5 things you can do to support your trans relatives this holiday season
The holidays can be a particularly stressful time for families. They can be fraught with agonizing over finding the perfect gifts, balancing your budget, feigning a deep appreciation for the Glee calendar your Aunt Susan bought for you, and for some, fielding intrusive, insulting, boundary-crossing questions about your gender identity and/or gender expression.
If you’re seeing your trans relative this holiday season here are five tips to help turn your family time into Happy Holidays for all.
1. Check-in
The best way to establish yourself as an advocate for your trans relative is to follow their lead. People have different timelines, and depending on where your relative and their family are in their life, they might have needs different from what you’d expect.
While some people will want to come home and immediately have an open conversation about their pronouns, name, transition, etc., others might not want to talk about it at all, and others may want to stay quiet until it is brought up naturally.
Check-in with your relative and ask what they need. A simple “How can I best support you?” is plenty. It will mean the world to them to know that they have your support and that you’re paying attention.
2. Be active – Not passive
If you're prepared to ask how you can help you should also be prepared to follow through on any requests they make, regardless of how weird or awkward they may seem to you.
Your relative may ask you to do some research on trans politics beforehand and be prepared to back them up in any arguments that arise: do it.
They may ask you to make an animal noise every time someone misgenders them: do it.
They may ask you to cover for them if they suddenly need to leave the dinner table to decompress: do it.
And most importantly, they may ask you to do nothing: DO IT.
If you’re ever uncertain about how you should have reacted in any given circumstance go back to number one and check-in once the dust has settled.
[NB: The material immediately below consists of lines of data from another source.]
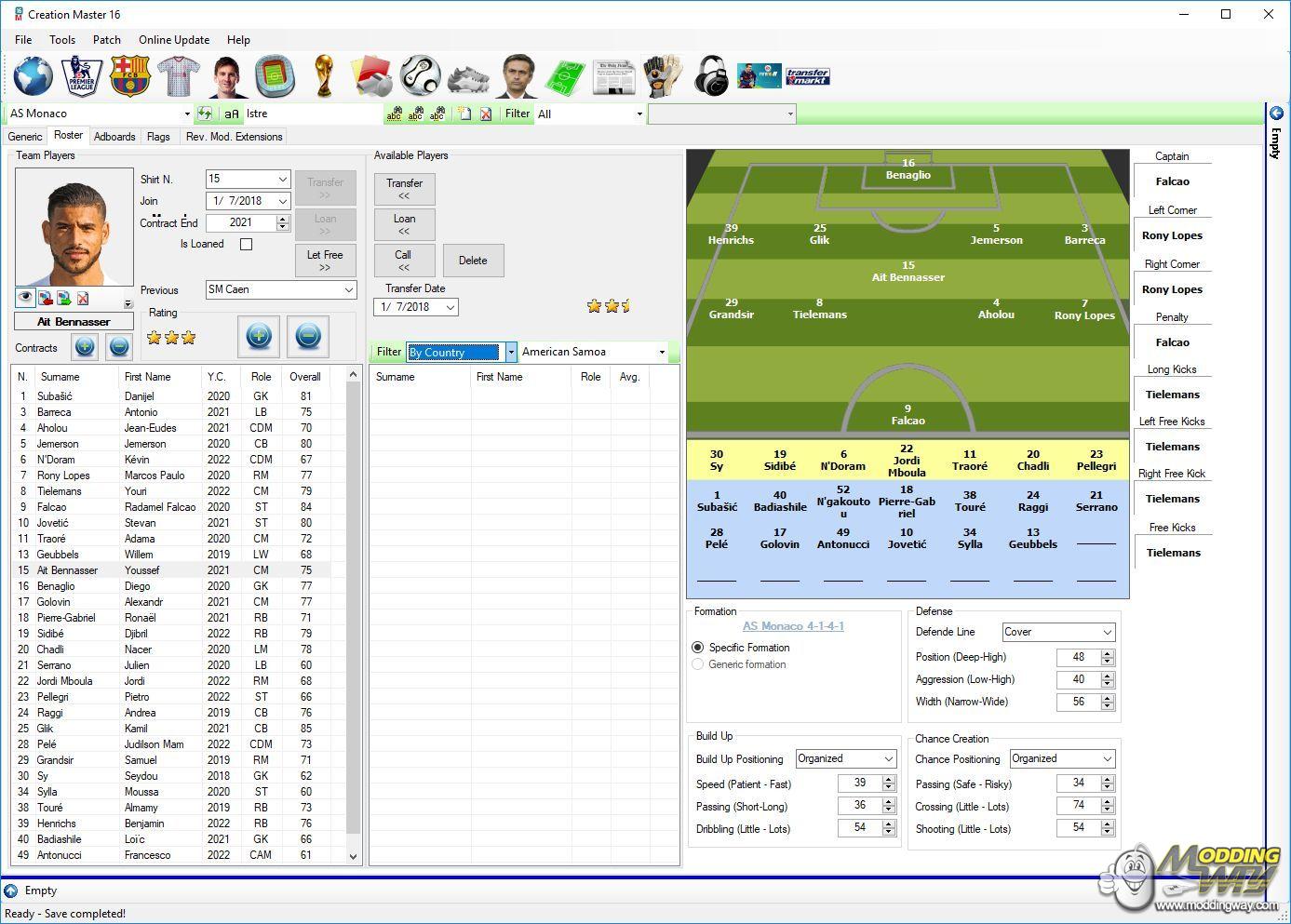Click the headphones audio toolbar icon
The width and height of the screenshot is (1291, 924).
tap(711, 76)
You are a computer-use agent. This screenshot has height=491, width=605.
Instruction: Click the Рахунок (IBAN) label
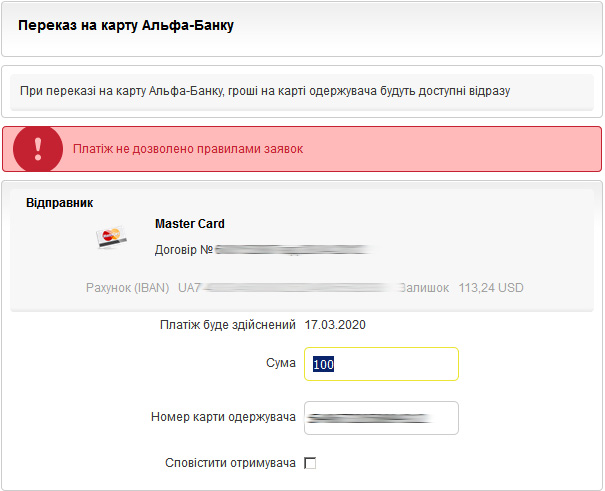pos(128,288)
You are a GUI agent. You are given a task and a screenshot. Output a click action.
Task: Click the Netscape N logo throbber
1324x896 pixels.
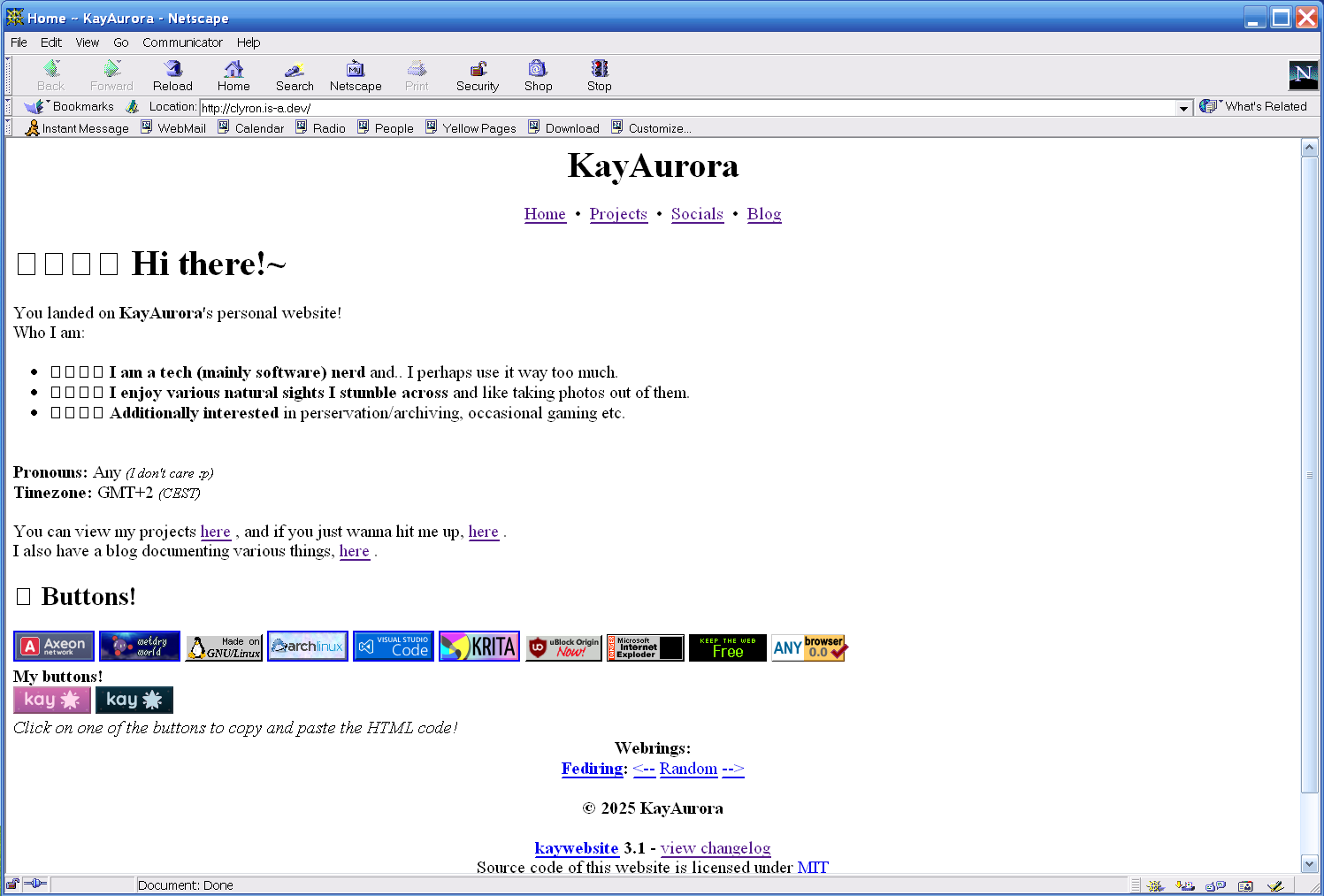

Something like: “I wasn’t sure what you wanted me to do when Uncle Gregory misgendered you 40 times and then laughed it off. I tried to just change the subject really quickly because you seemed uncomfortable but I wanted to see how you’re doing and if there’s anything you’d prefer that I do in the future.” Boom. Done.
3. Be prepared to hear "no" and remember Google exists
Your trans relative is under no obligation to educate you. No person, of any marginalized identity, is responsible for educating others on their experience. Trans people spend a large portion of their life explaining themselves to other people; don’t add yourself to that list.
It is a remarkable privilege to have access to unlimited knowledge at your fingertips – use it. Try to resist asking any Google-able questions, and if you find yourself still unclear after doing research and want to reach out to your relative ask them first if they’re comfortable answering.
Your trans relative might be thrilled that you’re asking questions and feel validated that you care enough to ask. But here’s the thing – they might not. It’s super important that you don’t make them feel guilty for that. Educating people, particularly loved ones, on the complexities of gender takes an extreme amount of emotional labor out of most trans people, so recognize what you’re asking of them and respect their answer. If they don’t want to engage with you in a dialogue, they don’t have to, and you should never force someone to talk about something they’re not comfortable with – especially with something as personal and political as gender.
4. Be aware of your unconscious bias
It should go without saying, but trans people are experts on being trans. That means a trans person is more likely to know what constitutes transphobic comments. If a trans person tells you that using the phrase “biological man” is transphobic, don’t continue to use it. Try “cisgender man” instead, or "non-trans man." Both phrases communicate the same social category without reducing the conversation to biology and thus creating a distinction between who you think are “real men” and “not real men.”
If a trans person in your life tells you that a phrase, a word, a comment, or an attitude is transphobic PLEASE don’t get defensive or try to argue your way out of it. Take a step back. Listen. And process on your own time. If you’re still unsure of what was problematic, return to #3 on this list after a few days of research and time to think.
Remember: if even you yourself are queer or you’ve read gender theory doesn’t mean that you understand “the trans experience” better than trans people do. They live it every day. Trying to make conversation by debating about trans topics can be psychologically damaging to the people whose lives are directly affected by the issues at hand.
Confronting your conscious or unconscious prejudice is never enjoyable for anyone, but it is a necessary step in unlearning biases and becoming a better advocate.
5. Confront your relatives when necessary
You don’t have to have a background in gender theory or academia to be a good ally. If a relative makes a comment that seems offensive or negatively affects your trans relative, a quick “what you’re saying doesn’t seem okay to me” can go a long way in making sure everyone in the room is reminded to respect the feelings of each member of the family.
It’s okay to mess up and it’s okay to not know the answers. Ultimately, the best thing that you can do is to be open to new information, to listen, to learn, and to grow. Who knows? If you follow all these steps maybe next year your trans relative will ask you to join them in building a non-binary snowperson!

Rowan Hepps Keeney is a GLAAD Campus Ambassador and senior at Barnard College studying women's, gender, and sexuality studies with a concentration in activist theatre. They are currently working on their thesis on transgender revolution through performance which will be staged in the Spring of 2018.